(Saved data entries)

+ + + + + + +

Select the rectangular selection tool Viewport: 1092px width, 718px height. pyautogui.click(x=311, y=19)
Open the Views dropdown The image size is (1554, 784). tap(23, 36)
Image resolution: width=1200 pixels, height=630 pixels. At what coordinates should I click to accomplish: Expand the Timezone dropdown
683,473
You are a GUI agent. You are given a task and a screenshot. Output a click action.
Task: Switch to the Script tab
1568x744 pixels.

+ + + + + + +

Work required
Reply with an exact copy of the lines running from the one containing "Image resolution: width=1200" through the end of the entries above, both ends included.

Exercise response
Image resolution: width=1200 pixels, height=630 pixels. At what coordinates should I click to accomplish: Expand the Timezone dropdown
683,473
You are a GUI agent. You are given a task and a screenshot. Output a click action.
Task: Switch to the Script tab
1568x744 pixels.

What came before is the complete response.